Much of the style guide is enforced by the command tox -e qa.

  • When creating new modules, start with the GNU Mailman Python template as an example.

  • Public module-global names should be exported in the __all__ but use the @public decorator from the public package to do this for all classes and functions.

  • Imports are always put at the top of the file, just after any module comments and docstrings, and before module globals and constants.

    Imports should be grouped, with the order being:

    1. non-from imports, grouped from shortest module name to longest module name, with ties being broken by alphabetical order.
    2. from-imports grouped alphabetically.

    Put a single blank line between the non-from import and the from-imports.

  • Right hanging comments are discouraged, in favor of preceding comments. E.g. bad:

    foo = baz(bar)  # This has a side-effect of fooing the bar.
    

    Good:

    # This has a side-effect of fooing the bar.
    foo = blarzigop(bar)
    

    Comments should always be complete sentences, with proper capitalization and full stops (periods) at the end. We use two spaces after periods.

  • Put two blank lines between any top level construct or block of code (e.g. after import blocks). Put only one blank line between methods in a class. No blank lines between the class definition and the first method in the class. No blank lines between a class/method and its docstrings.

  • Try to minimize the vertical whitespace in a class or function. If you’re inclined to separate stanzas of code for readability, consider putting a comment in describing what the next stanza’s purpose is. Don’t put useless or obvious comments in just to avoid vertical whitespace though.

  • Unless internal quote characters would mess things up, the general rule is that single quotes should be used for short strings and double quotes for triple-quoted multi-line strings and docstrings. E.g.:

    foo = 'a foo thing'
    warn = "Don't mess things up"
    notice = """Our three chief weapons are:
             - surprise
             - deception
             - an almost fanatical devotion to the pope
             """
    
  • Write docstrings for modules, functions, classes, and methods. Docstrings can be omitted for special methods (e.g. __init__() or __str__()) where the meaning is obvious.

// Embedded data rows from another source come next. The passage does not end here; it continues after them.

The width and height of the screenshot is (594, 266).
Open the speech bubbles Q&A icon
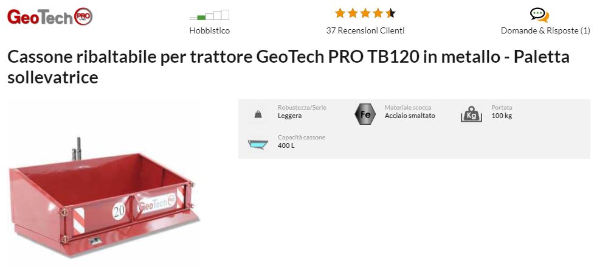[539, 15]
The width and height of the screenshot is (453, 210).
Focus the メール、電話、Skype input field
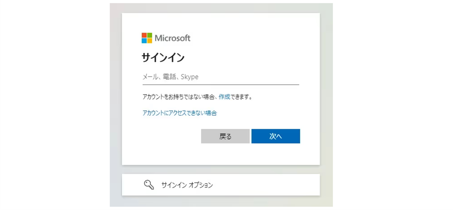tap(221, 77)
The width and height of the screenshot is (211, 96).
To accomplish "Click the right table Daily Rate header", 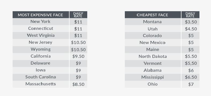I will point(191,15).
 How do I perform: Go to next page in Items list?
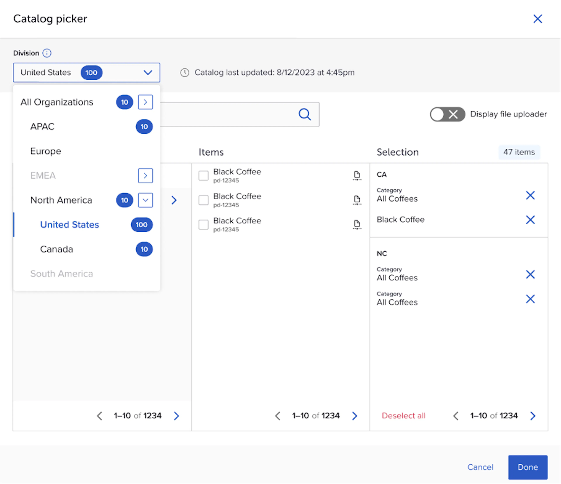(x=355, y=416)
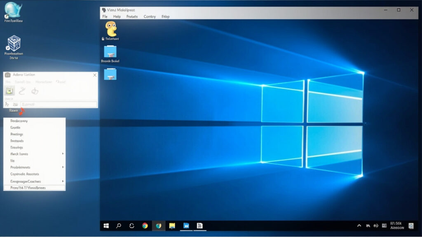Click the network icon in the system tray
This screenshot has width=422, height=237.
coord(368,226)

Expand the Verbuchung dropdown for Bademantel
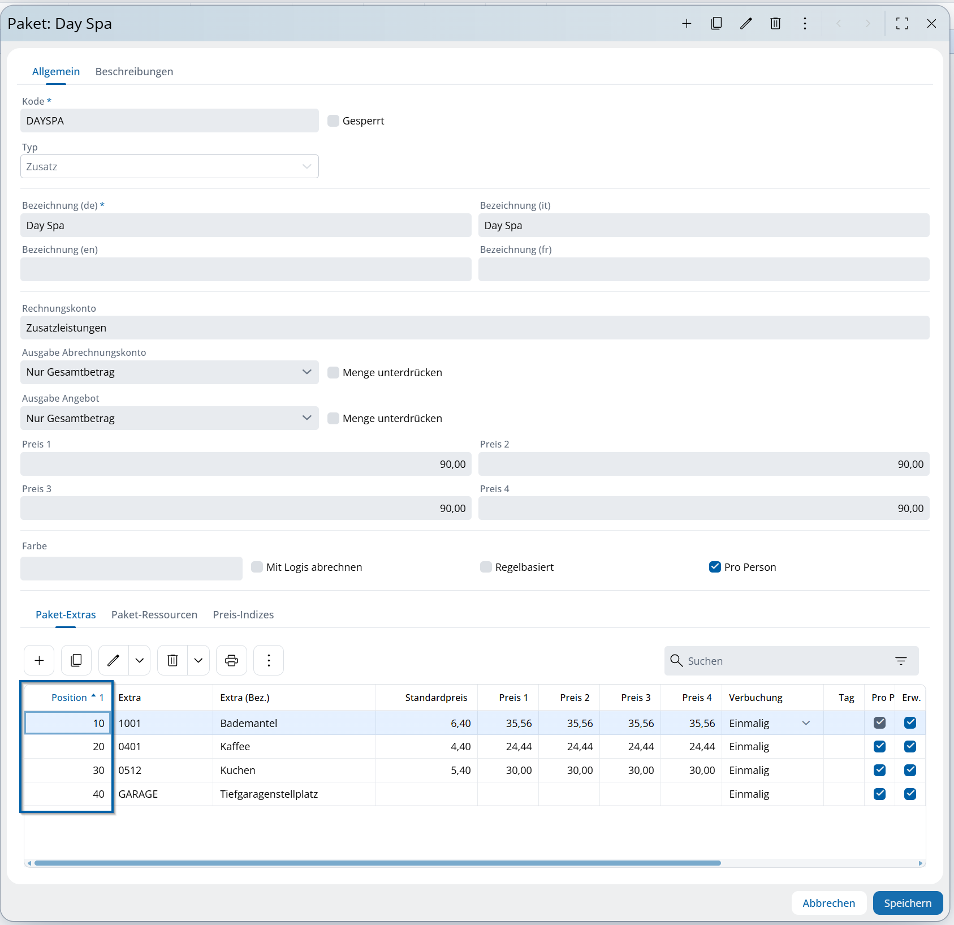(x=806, y=723)
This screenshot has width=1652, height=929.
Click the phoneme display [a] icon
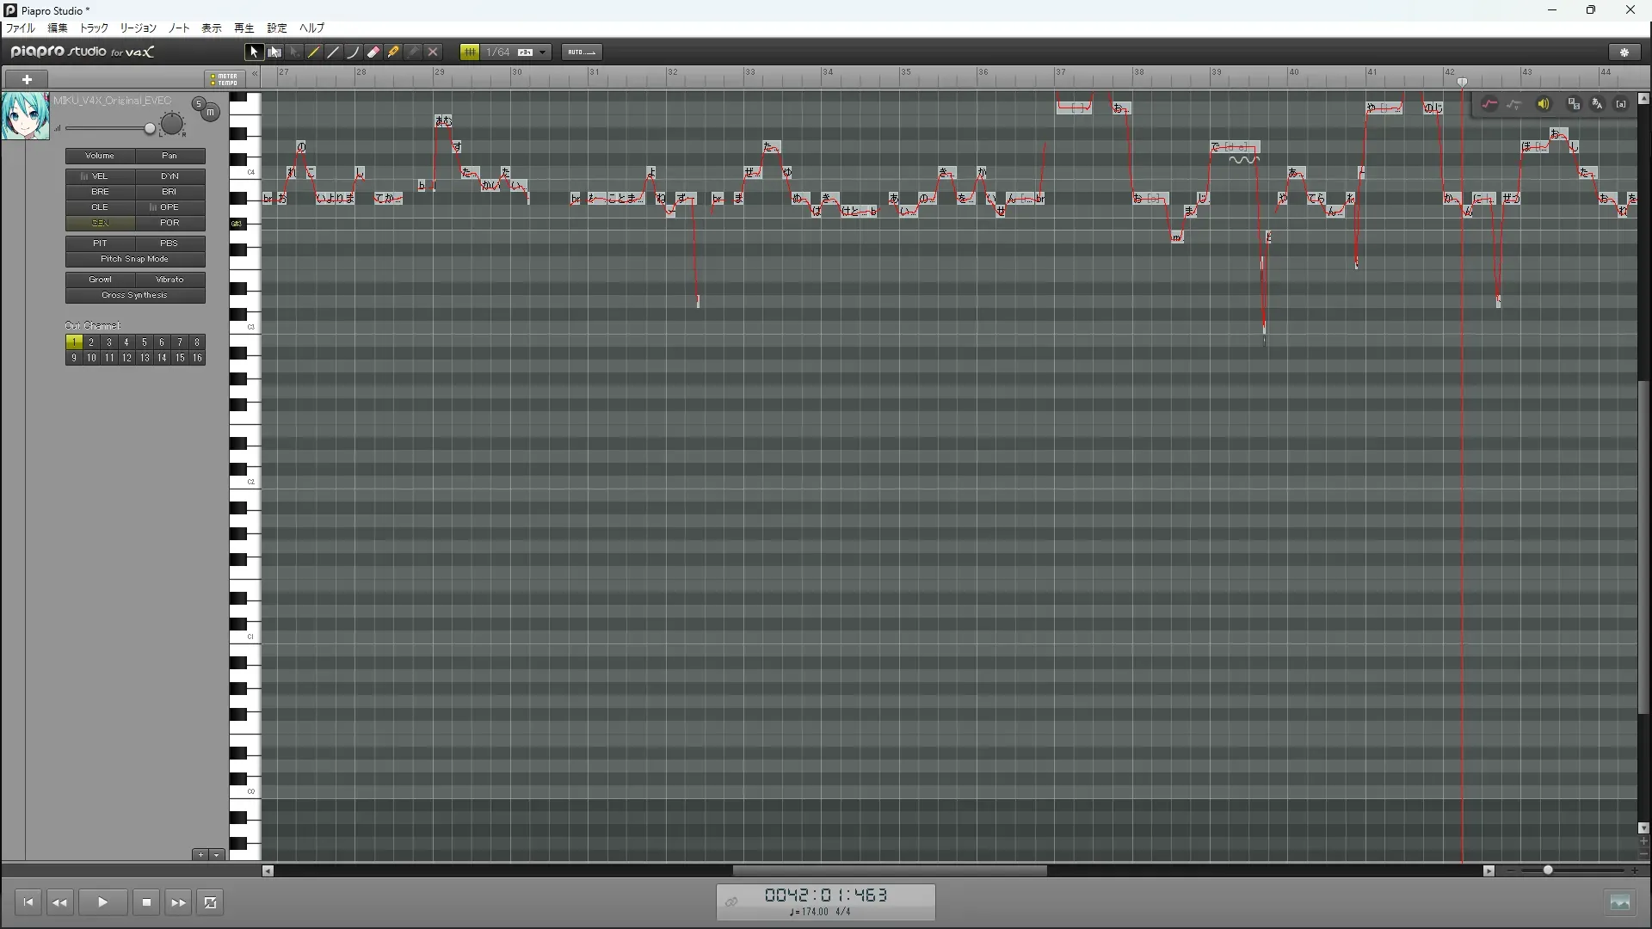[x=1621, y=104]
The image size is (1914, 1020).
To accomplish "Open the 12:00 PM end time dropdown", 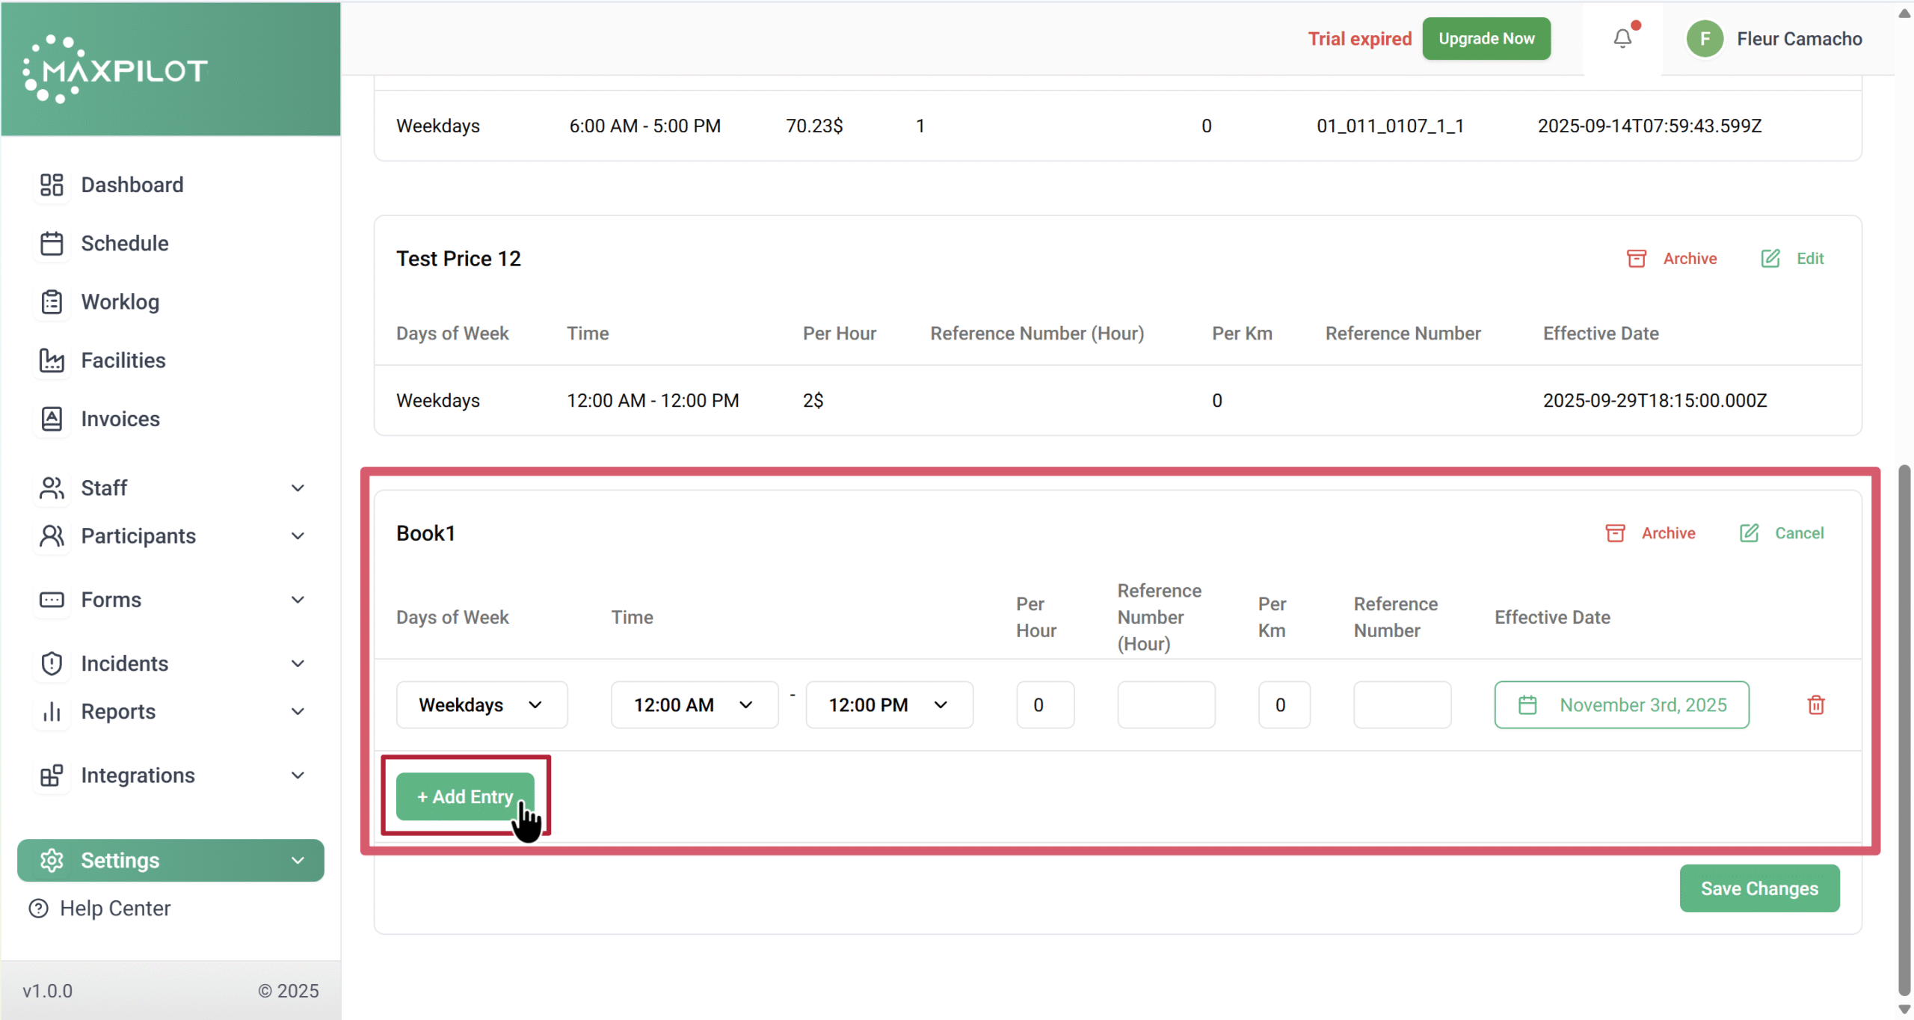I will 888,704.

  • PEP 257 describes good docstrings conventions. Note that most importantly, the """ that ends a multiline docstring should be on a line by itself, e.g.:

    """Return a foobang
    
    Optional plotz says to frobnicate the bizbaz first.
    """
    
  • For one liner docstrings, keep the closing """ on the same line.

  • fill-column for docstrings should be 78.

  • When testing the emptiness of sequences, use if len(seq) == 0 instead of relying on the falseness of empty sequences. However, if a variable can be one of several false values, it’s okay to just use if seq, though a preceding comment is usually in order.

  • Always decide whether a class’s methods and instance variables should be public or non-public.

    Single leading underscores are generally preferred for non-public attributes. Use double leading underscores only in classes designed for inheritance to ensure that truly private attributes will never name clash. These should be rare.

    Public attributes should have no leading or trailing underscores unless they conflict with reserved words, in which case, a single trailing underscore is preferable to a leading one, or a corrupted spelling, e.g. class_ rather than klass.